◆ **ZIEL DER AUFGABE**:
Führen Sie den Auszug aus der Parlamentsdebatte über unentgeltliches Schwimmen für Hortkinder im Anschluss an seinen letzten Satz fort.

◆ **AUSGEWÄHLTER TEXTAUSZUG**:
****************

Vielen Dank, auch für das pünktliche Aufhören! – Das Wort für die Linksfraktion hat Frau Dr. Hiller.

Herr Präsident! Meine Damen und Herren!

[Frank Henkel (CDU): Liebe Nichtschwimmer!]

Herr Statzkowski! Auch wenn Sie hier schimpfen und sich ärgern: Ich freue mich, dass wir heute diese Gesetzesvorlage vorliegen haben. Ich freue mich, weil es damit möglich wird, dass Hortkinder auch im Rahmen außerschulischen und ergänzenden Förderung und Betreuung unentgeltlich schwimmen gehen und die Schwimmbäder nutzen können und dass wir damit eine Lücke schließen, die durch Veränderungen in anderen Gesetzen entstanden ist. Ich denke, Herr Statzkowski, ihre Polemik sollte sich in Grenzen halten. Sie hatten schon lange die Chance, Hortkindern das Schwimmen zu ermöglichen. Das war in elf Jahren rot-schwarzer Regierung nicht das Thema.

Gleichzeitig setzen wir mit diesem Gesetzesentwurf ein Versprechen um, das wir in der Koalitionsvereinbarung dargestellt hatten. Dass es etwas länger gedauert hat, als die Grünen in einem Entwurf vorgestellt haben, kann passieren, wenn man einen Entwurf vorlegen will, der auch annehmbar ist und der auch erfüllt, was gewünscht war. In dieser Hinsicht ist es ein weitergehender Antrag und eine Umsetzung des lange Geplanten.

****************

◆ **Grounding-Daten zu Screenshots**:
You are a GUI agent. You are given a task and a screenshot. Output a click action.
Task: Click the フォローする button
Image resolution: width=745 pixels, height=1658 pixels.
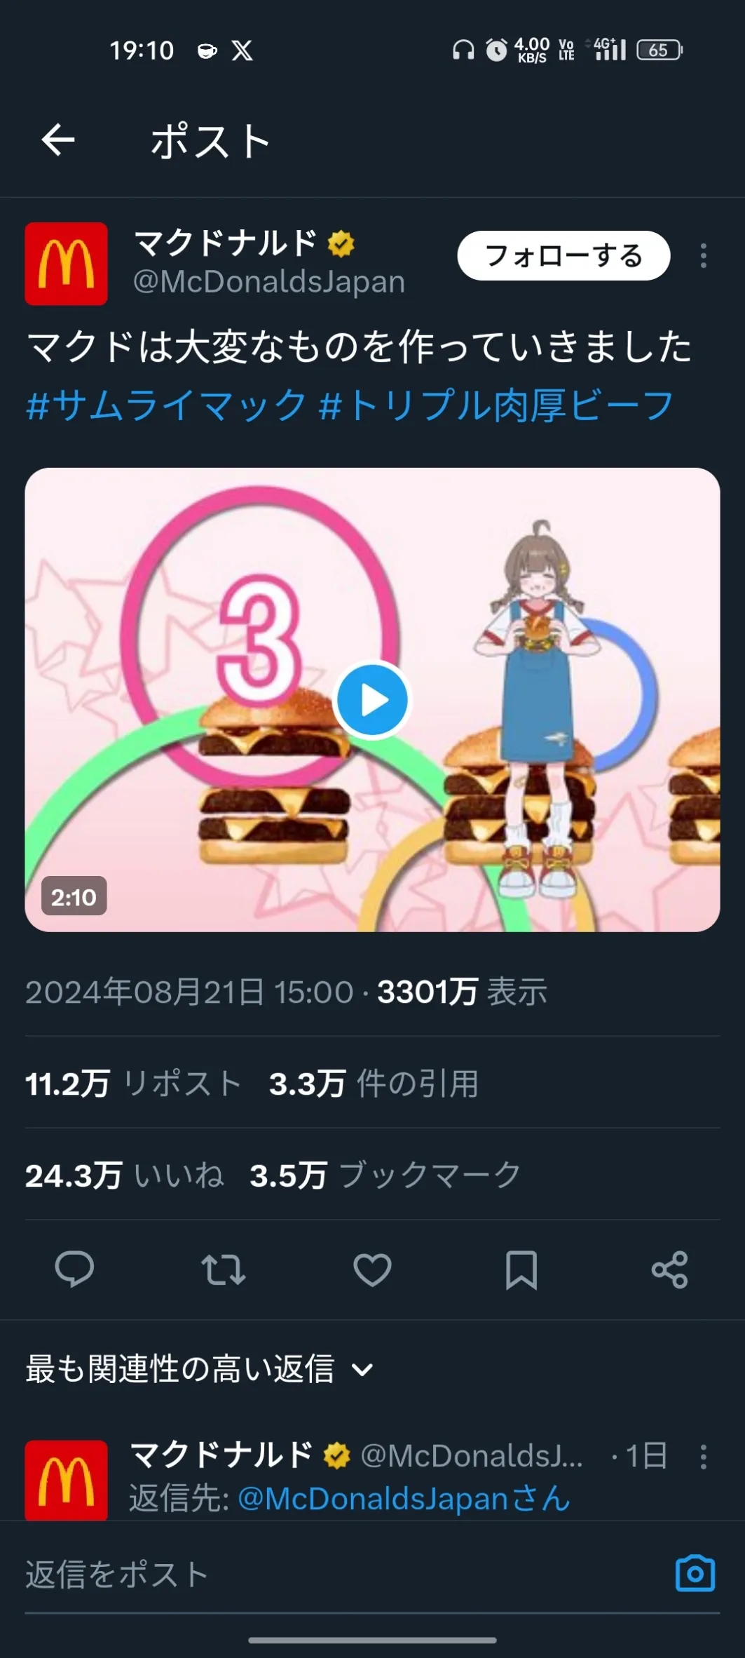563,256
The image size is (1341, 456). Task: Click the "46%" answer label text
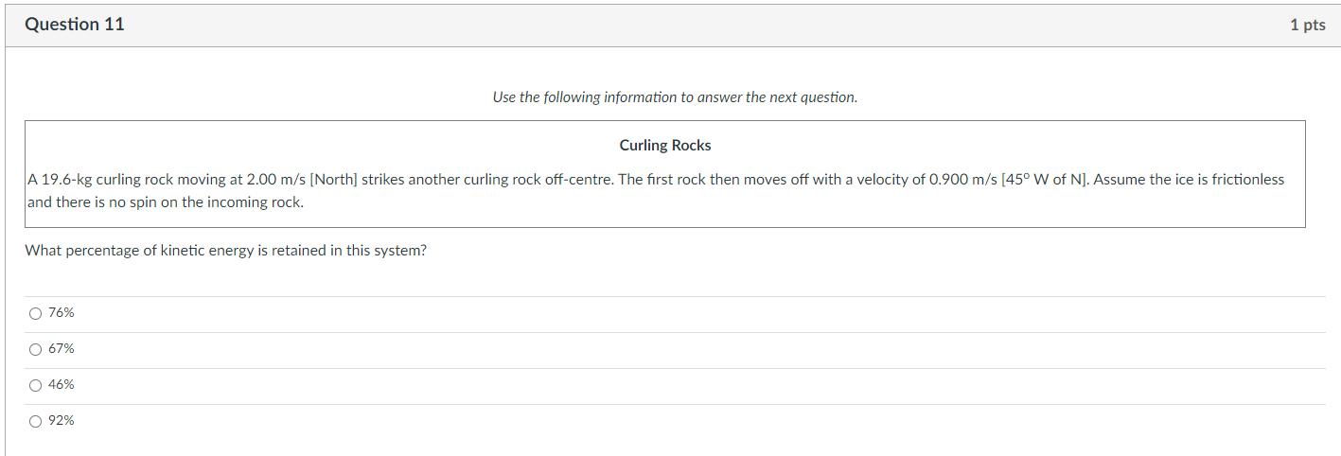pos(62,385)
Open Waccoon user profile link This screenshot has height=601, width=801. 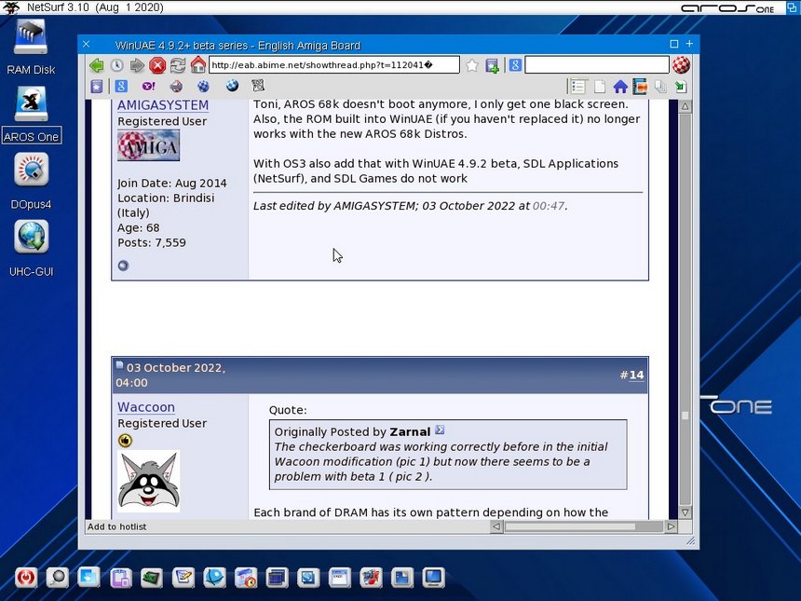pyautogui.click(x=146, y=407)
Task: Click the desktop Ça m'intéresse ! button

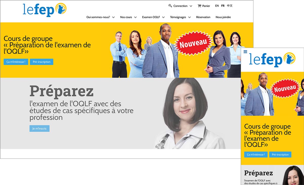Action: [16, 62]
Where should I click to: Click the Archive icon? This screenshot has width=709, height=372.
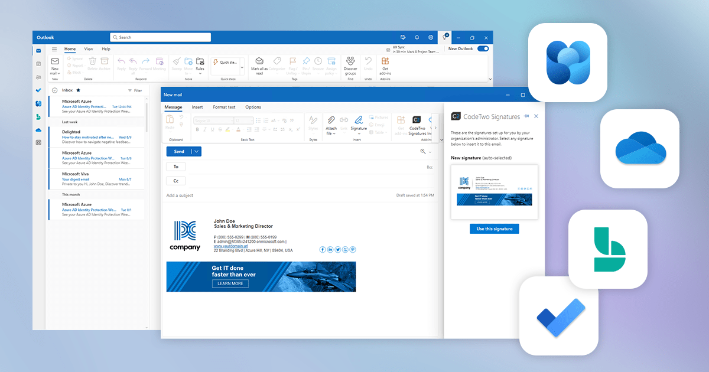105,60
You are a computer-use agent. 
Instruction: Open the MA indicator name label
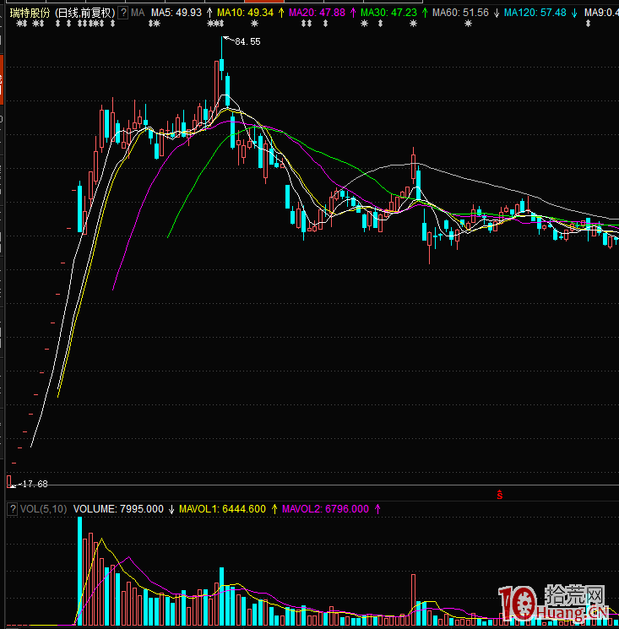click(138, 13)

****************

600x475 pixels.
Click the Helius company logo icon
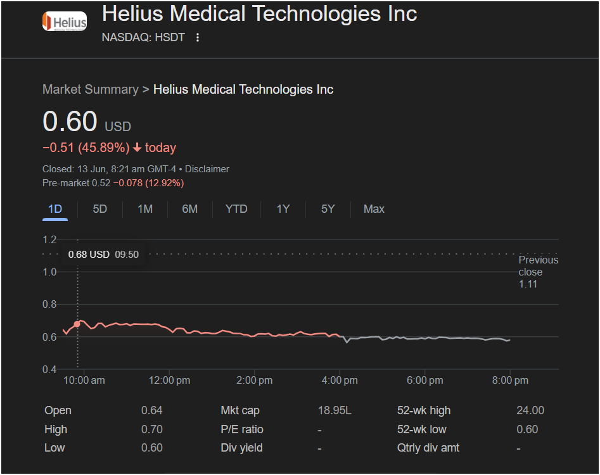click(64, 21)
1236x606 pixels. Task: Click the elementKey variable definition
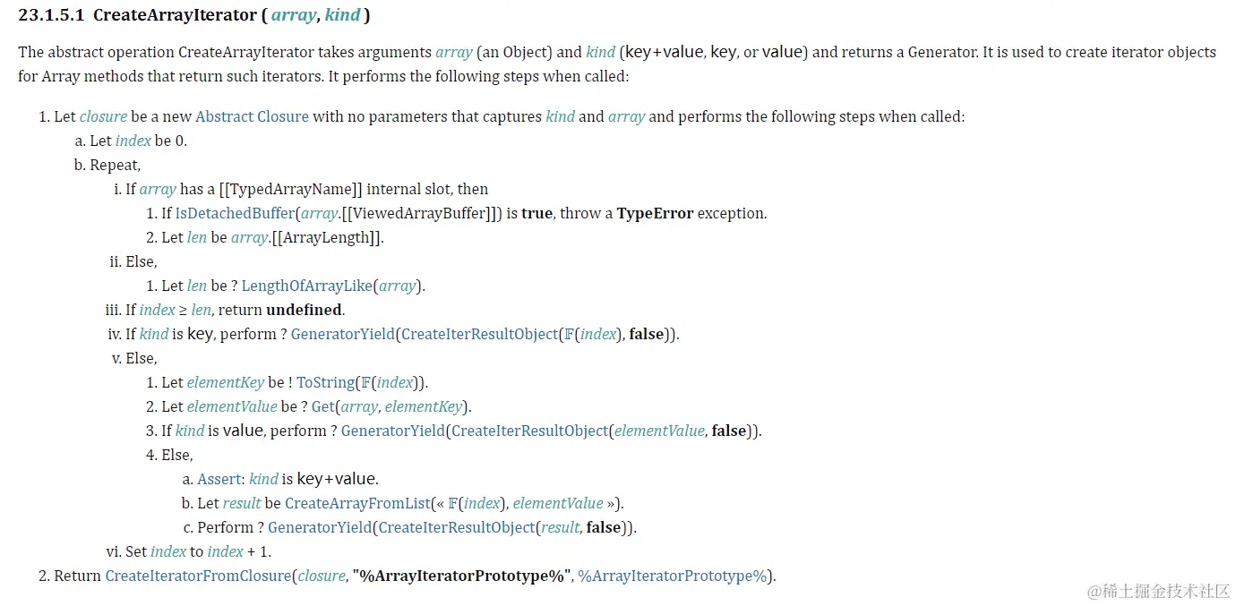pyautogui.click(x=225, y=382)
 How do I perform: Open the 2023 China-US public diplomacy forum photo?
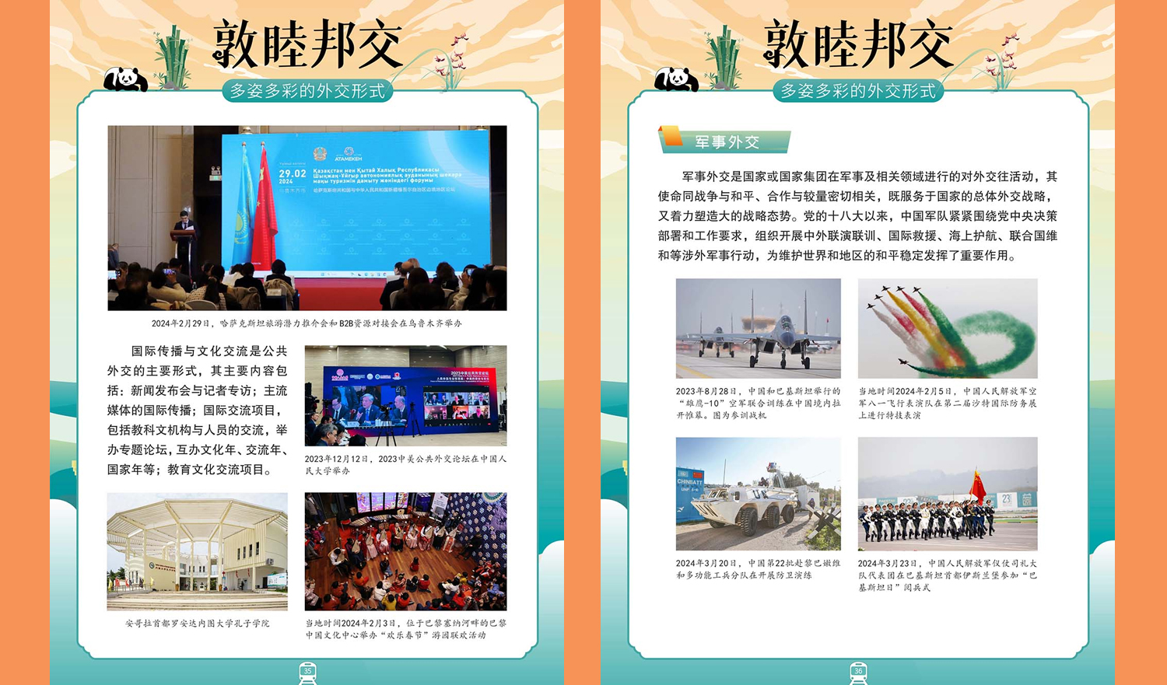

****************

◆ **ERGEBNIS DER AUFGABE**:
[Beifall bei der Linksfraktion und der SPD]

Wir tragen damit dem Umstand Rechnung, dass sich Schule verändert und diese nicht allein aus Unterricht besteht. Es gibt vielmehr eine Einheit von Unterricht und Außerunterrichtlichem.

Wir meinen, dass die von uns vorgeschlagene eindeutige Begriffsdefinition im Sportförderungsgesetz, die sich an den Formulierungen des neuen Berliner Schulgesetzes und des neuen Kindertagesstättenförderungsgesetzes orientiert, eine über das Bäder-Anstaltsgesetz hinausgehende Bedeutung erreicht. Auch das sollten wir im Blick behalten.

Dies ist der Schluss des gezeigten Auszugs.